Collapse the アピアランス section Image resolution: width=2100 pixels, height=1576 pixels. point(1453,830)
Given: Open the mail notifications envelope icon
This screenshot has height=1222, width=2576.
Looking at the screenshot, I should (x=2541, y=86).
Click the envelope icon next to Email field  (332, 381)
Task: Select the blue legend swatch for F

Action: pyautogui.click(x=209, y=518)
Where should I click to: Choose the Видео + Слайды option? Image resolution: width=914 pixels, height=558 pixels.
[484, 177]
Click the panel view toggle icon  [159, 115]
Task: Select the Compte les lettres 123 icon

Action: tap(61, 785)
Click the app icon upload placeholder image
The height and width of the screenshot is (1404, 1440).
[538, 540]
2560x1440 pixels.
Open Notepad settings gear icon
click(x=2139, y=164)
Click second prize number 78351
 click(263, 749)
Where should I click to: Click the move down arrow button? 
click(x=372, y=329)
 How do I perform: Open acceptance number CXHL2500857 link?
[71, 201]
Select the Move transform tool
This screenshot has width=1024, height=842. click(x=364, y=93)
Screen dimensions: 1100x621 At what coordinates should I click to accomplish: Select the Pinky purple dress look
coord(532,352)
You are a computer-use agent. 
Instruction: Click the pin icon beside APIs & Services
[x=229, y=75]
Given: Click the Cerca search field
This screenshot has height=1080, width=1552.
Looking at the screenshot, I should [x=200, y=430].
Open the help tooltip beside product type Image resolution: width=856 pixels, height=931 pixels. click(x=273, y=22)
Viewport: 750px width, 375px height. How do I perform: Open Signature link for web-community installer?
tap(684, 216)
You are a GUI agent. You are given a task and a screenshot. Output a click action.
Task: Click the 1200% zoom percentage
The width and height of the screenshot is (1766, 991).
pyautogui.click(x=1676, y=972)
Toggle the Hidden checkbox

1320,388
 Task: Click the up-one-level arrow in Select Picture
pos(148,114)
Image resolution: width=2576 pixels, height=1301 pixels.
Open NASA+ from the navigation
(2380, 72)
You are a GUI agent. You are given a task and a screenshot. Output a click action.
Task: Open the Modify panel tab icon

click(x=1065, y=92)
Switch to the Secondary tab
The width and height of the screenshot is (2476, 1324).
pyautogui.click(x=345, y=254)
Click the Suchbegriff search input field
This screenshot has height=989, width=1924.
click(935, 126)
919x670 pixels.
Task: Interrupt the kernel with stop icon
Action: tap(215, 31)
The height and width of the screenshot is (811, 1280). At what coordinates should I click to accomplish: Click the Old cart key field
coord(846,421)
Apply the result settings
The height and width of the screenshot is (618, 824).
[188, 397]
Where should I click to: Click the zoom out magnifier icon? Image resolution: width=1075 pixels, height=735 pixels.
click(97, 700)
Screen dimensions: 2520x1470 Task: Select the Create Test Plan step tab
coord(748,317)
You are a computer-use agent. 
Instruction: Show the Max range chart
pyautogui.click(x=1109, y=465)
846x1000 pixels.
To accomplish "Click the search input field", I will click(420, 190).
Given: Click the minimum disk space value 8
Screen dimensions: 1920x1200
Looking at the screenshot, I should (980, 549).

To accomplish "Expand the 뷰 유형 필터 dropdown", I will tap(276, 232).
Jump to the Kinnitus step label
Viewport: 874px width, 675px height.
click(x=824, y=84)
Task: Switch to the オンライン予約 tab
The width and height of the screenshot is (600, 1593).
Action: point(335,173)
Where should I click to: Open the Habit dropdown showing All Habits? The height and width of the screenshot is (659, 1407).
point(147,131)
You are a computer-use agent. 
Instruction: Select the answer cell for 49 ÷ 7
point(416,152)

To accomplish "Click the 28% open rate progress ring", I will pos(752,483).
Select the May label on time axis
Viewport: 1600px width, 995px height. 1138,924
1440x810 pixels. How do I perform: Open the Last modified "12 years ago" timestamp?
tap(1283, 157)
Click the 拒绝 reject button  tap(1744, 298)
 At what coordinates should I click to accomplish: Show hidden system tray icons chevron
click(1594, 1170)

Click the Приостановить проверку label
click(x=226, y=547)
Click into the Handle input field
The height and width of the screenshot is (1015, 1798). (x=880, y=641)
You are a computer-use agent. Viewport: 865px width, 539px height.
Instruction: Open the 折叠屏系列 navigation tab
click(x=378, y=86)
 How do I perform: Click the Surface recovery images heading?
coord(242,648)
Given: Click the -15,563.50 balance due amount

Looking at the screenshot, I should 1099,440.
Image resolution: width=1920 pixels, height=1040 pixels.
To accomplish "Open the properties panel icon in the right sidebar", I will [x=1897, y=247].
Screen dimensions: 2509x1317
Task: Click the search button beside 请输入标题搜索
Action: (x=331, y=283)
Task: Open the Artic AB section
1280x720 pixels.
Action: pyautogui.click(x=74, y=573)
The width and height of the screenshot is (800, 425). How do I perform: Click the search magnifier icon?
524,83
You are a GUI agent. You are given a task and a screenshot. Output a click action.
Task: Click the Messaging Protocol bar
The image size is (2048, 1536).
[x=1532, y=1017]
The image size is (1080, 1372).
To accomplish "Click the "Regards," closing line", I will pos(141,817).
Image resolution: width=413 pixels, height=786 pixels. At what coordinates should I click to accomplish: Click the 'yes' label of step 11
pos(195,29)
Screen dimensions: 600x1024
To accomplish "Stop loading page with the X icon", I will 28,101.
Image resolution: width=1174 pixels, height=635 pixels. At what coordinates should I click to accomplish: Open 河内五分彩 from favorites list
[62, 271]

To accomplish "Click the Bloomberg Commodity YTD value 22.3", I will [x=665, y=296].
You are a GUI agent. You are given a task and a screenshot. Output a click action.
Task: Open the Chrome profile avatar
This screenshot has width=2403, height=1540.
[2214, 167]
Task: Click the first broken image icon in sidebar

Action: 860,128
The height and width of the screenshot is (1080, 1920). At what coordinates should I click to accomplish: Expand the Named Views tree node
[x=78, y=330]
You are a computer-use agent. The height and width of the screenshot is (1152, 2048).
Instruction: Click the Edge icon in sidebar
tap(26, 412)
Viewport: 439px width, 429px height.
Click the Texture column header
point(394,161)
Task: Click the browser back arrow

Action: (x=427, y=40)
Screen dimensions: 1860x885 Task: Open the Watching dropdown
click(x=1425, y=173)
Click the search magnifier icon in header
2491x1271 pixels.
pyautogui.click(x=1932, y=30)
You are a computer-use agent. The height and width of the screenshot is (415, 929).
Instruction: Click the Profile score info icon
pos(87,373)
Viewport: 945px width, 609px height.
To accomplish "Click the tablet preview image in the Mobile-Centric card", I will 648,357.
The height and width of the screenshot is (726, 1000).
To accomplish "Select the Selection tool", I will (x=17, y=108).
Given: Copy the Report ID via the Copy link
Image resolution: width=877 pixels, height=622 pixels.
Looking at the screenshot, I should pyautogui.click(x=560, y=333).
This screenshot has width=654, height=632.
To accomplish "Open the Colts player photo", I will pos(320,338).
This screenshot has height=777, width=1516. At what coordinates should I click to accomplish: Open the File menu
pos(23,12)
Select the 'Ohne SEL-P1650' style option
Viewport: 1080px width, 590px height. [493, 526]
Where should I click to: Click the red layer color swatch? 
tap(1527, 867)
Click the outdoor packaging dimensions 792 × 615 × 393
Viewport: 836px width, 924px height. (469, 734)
******
- **What to produce**
Retype everything from the line containing "Click the 拒绝" down to the line containing "[x=78, y=330]", both of those lines included, with nothing changed.

- **Written answer**
Click the 拒绝 reject button  tap(1744, 298)
 At what coordinates should I click to accomplish: Show hidden system tray icons chevron
click(1594, 1170)

Click the Приостановить проверку label
click(x=226, y=547)
Click into the Handle input field
The height and width of the screenshot is (1015, 1798). (x=880, y=641)
You are a computer-use agent. Viewport: 865px width, 539px height.
Instruction: Open the 折叠屏系列 navigation tab
click(x=378, y=86)
 How do I perform: Click the Surface recovery images heading?
coord(242,648)
Given: Click the -15,563.50 balance due amount

Looking at the screenshot, I should 1099,440.
Image resolution: width=1920 pixels, height=1040 pixels.
To accomplish "Open the properties panel icon in the right sidebar", I will [x=1897, y=247].
Screen dimensions: 2509x1317
Task: Click the search button beside 请输入标题搜索
Action: (x=331, y=283)
Task: Open the Artic AB section
1280x720 pixels.
Action: pyautogui.click(x=74, y=573)
The width and height of the screenshot is (800, 425). How do I perform: Click the search magnifier icon?
524,83
You are a GUI agent. You are given a task and a screenshot. Output a click action.
Task: Click the Messaging Protocol bar
The image size is (2048, 1536).
[x=1532, y=1017]
The image size is (1080, 1372).
To accomplish "Click the "Regards," closing line", I will pos(141,817).
Image resolution: width=413 pixels, height=786 pixels. At what coordinates should I click to accomplish: Click the 'yes' label of step 11
pos(195,29)
Screen dimensions: 600x1024
To accomplish "Stop loading page with the X icon", I will 28,101.
Image resolution: width=1174 pixels, height=635 pixels. At what coordinates should I click to accomplish: Open 河内五分彩 from favorites list
[62, 271]

To accomplish "Click the Bloomberg Commodity YTD value 22.3", I will [x=665, y=296].
You are a GUI agent. You are given a task and a screenshot. Output a click action.
Task: Open the Chrome profile avatar
This screenshot has width=2403, height=1540.
[2214, 167]
Task: Click the first broken image icon in sidebar

Action: 860,128
The height and width of the screenshot is (1080, 1920). At what coordinates should I click to accomplish: Expand the Named Views tree node
[x=78, y=330]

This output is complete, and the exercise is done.